OBJECTIVES: Dupilumab, a fully human monoclonal antibody, blocks the shared receptor component for interleukin (IL)-4 and IL-13, key and central drivers of type 2 (T2) inflammation, and demonstrated an acceptable safety profile and clinical efficacy in children aged 6–11 with uncontrolled moderate-to-severe asthma in VOYAGE (NCT02948959). This analysis assessed dupilumab efficacy by baseline (BL) inhaled corticosteroid (ICS) dose in children with T2 asthma (blood eosinophils ≥150 cells/μL or FeNO [fractional exhaled nitric oxide] ≥20 ppb [parts per billion] at VOYAGE baseline).

METHODS: Children received weight-based dupilumab 100/200 mg every 2 weeks or placebo and were stratified by medium (n = 195) or high (n = 152) BL ICS dose per GINA 2015 guidelines. In a prespecified, multiplicity-controlled analysis, annualized severe asthma exacerbation rates (AER) over the 52-week treatment period in the high ICS group were evaluated. Other prespecified analyses were AER in the medium ICS group and, in both groups, changes from BL in pre-bronchodilator (BD) percentage predicted (pp) FEV₁ and interviewer-administered 7-Item Asthma Control Questionnaire (ACQ-7-IA) score.

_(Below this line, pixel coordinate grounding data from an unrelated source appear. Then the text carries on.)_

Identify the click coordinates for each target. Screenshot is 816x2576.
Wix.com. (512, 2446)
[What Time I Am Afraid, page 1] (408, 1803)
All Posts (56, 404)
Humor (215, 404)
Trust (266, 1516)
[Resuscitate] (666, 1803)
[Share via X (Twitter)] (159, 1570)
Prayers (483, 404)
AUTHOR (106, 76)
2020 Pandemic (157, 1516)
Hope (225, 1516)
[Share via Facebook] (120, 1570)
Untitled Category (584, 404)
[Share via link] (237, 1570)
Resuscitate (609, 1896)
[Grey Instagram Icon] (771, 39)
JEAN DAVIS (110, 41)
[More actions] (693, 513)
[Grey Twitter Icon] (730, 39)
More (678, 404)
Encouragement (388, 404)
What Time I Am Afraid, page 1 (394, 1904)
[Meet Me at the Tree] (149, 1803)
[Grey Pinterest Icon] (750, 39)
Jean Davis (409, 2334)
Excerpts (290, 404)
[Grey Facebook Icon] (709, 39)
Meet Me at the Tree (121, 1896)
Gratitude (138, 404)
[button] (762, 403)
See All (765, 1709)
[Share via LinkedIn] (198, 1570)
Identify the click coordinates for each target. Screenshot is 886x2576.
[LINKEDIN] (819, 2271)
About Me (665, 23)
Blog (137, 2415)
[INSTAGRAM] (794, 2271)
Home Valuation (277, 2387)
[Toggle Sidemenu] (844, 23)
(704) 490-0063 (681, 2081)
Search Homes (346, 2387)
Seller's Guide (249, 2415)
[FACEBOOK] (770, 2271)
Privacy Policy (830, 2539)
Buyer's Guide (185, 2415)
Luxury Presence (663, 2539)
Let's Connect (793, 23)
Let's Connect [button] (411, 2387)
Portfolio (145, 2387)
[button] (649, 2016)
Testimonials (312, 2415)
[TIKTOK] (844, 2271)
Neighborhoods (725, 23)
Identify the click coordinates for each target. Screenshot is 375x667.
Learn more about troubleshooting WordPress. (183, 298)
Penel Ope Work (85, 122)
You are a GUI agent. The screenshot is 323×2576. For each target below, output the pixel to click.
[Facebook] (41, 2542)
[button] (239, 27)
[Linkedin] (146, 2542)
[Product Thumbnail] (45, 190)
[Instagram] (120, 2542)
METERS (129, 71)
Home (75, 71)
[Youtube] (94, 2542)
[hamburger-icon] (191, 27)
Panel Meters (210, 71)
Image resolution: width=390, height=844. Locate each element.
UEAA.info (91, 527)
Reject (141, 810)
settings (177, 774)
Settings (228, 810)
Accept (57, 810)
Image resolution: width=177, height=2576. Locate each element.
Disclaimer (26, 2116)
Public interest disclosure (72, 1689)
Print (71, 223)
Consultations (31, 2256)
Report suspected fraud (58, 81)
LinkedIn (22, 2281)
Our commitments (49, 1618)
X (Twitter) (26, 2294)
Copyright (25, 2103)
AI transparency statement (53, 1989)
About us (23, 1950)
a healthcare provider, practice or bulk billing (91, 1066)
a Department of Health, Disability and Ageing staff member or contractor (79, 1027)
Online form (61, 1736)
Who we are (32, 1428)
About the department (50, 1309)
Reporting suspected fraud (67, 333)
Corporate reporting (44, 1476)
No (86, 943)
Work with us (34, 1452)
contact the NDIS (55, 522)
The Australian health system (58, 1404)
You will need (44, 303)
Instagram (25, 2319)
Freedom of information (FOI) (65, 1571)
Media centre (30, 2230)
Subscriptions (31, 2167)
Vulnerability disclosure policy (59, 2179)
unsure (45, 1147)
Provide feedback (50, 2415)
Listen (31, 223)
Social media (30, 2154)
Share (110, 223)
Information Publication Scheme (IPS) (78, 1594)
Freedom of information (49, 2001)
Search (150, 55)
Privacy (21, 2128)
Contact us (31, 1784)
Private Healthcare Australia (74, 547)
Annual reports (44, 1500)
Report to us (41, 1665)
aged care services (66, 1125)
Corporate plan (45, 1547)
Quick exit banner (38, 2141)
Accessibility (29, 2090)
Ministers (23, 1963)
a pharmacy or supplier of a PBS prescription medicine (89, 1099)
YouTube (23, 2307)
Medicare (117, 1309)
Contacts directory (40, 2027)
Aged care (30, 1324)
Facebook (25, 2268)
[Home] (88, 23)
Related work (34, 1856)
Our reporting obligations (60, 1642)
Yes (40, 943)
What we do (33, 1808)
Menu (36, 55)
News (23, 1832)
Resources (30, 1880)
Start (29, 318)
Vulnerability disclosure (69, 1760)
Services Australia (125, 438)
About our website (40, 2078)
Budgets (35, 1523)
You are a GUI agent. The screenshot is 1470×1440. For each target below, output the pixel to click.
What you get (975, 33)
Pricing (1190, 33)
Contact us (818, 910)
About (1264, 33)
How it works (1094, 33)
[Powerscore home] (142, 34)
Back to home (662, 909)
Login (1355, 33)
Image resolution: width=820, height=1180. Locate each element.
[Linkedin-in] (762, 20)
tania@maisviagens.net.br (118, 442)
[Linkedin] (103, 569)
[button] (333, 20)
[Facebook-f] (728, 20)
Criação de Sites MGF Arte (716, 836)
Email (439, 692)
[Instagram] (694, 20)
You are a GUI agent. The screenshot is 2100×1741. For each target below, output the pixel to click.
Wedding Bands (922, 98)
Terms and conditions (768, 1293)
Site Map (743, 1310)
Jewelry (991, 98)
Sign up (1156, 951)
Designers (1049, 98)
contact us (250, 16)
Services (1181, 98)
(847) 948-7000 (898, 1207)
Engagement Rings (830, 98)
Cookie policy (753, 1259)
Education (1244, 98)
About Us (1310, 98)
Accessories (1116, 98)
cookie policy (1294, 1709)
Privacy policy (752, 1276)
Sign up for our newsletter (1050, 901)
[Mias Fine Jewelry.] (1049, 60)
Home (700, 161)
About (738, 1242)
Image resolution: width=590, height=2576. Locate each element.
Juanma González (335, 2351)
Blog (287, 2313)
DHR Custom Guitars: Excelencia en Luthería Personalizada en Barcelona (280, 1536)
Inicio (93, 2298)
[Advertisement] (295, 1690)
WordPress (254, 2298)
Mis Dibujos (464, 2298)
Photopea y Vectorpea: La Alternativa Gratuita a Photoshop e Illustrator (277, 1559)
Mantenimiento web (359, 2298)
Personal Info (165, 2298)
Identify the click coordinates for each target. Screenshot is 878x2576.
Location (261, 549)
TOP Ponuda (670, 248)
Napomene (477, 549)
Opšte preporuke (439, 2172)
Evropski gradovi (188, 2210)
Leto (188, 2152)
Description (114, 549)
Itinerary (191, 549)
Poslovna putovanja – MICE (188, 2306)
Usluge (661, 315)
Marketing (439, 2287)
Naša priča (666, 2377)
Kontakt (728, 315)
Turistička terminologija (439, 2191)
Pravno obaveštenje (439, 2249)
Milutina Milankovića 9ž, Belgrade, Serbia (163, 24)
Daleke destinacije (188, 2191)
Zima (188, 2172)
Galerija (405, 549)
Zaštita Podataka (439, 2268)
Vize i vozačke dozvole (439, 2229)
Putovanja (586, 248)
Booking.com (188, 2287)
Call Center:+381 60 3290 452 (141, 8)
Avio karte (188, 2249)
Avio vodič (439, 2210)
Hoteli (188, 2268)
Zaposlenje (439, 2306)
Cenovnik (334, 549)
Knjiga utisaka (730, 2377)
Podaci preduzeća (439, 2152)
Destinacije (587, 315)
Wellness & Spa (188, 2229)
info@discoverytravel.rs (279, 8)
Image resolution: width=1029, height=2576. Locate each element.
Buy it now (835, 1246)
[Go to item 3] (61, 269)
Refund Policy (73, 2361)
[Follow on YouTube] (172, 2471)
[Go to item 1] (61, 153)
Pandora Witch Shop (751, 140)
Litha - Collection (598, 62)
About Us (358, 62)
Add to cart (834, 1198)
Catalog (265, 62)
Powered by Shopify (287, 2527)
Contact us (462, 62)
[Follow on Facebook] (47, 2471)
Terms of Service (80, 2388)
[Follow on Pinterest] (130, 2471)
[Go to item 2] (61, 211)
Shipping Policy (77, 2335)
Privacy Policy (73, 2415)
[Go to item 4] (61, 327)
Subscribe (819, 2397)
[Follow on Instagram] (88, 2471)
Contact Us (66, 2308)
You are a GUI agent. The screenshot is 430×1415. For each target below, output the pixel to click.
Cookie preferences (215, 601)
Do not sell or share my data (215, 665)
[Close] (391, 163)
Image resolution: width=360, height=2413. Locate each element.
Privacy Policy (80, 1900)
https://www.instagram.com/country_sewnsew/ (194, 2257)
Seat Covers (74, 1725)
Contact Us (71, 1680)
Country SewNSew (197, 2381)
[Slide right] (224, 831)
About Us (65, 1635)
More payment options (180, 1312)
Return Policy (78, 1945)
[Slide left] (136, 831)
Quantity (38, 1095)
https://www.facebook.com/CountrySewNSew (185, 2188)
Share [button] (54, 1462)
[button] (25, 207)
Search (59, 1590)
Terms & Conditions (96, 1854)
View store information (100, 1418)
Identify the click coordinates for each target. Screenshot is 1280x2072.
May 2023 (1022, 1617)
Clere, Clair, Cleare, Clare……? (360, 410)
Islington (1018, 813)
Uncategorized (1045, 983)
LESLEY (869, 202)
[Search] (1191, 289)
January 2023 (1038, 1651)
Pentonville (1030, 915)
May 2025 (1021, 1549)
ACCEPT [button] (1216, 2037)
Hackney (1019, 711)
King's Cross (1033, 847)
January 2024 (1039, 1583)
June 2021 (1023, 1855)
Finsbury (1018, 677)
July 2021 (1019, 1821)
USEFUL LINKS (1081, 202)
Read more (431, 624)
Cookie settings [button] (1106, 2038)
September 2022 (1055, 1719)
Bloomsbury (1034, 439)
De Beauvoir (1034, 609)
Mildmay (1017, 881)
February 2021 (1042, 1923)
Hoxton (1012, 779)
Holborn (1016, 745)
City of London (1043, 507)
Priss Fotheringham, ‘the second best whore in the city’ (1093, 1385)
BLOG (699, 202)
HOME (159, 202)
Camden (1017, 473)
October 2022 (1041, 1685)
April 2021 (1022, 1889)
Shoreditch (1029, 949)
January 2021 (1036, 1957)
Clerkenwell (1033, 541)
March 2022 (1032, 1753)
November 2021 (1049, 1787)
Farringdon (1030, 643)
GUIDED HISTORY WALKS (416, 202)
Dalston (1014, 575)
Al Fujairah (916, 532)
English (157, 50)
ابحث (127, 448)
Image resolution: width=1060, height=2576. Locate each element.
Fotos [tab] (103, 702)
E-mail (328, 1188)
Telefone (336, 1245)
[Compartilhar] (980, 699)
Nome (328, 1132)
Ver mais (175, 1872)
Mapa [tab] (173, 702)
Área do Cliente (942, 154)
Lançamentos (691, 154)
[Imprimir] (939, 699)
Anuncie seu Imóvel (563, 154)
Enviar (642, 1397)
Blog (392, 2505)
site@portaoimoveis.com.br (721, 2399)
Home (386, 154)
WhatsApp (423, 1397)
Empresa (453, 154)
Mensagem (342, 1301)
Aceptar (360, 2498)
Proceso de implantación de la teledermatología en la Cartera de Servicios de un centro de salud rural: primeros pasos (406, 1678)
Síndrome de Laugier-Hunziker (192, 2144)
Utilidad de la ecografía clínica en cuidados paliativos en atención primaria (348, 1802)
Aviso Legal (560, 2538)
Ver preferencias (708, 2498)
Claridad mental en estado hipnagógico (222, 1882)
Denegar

RESULTS: Dupilumab vs placebo significantly reduced AER by 63% (P = 0.0004) and 59% (P = 0.0028) in the high and medium ICS groups, respectively. At Week 52, dupilumab improved pre-BD ppFEV₁ in both high (LS mean difference 5.70 [0.99, 10.40]; P = 0.0180) and medium (LS mean difference 9.35 [4.38, 14.33]; P = 0.0003) ICS groups. At Week 24, dupilumab improved ACQ-7 in both high (LS mean difference -0.37 [-0.62, -0.11]; P = 0.0047) and medium (LS mean difference -0.33 [-0.56, -0.10]; P = 0.0045) ICS groups.

CONCLUSIONS: Dupilumab demonstrated clinical efficacy in children with uncontrolled moderate-to-severe T2 asthma regardless of ICS dose at baseline, with significant reductions in exacerbations as well as significant improvements in ppFEV₁ and asthma control compared to placebo.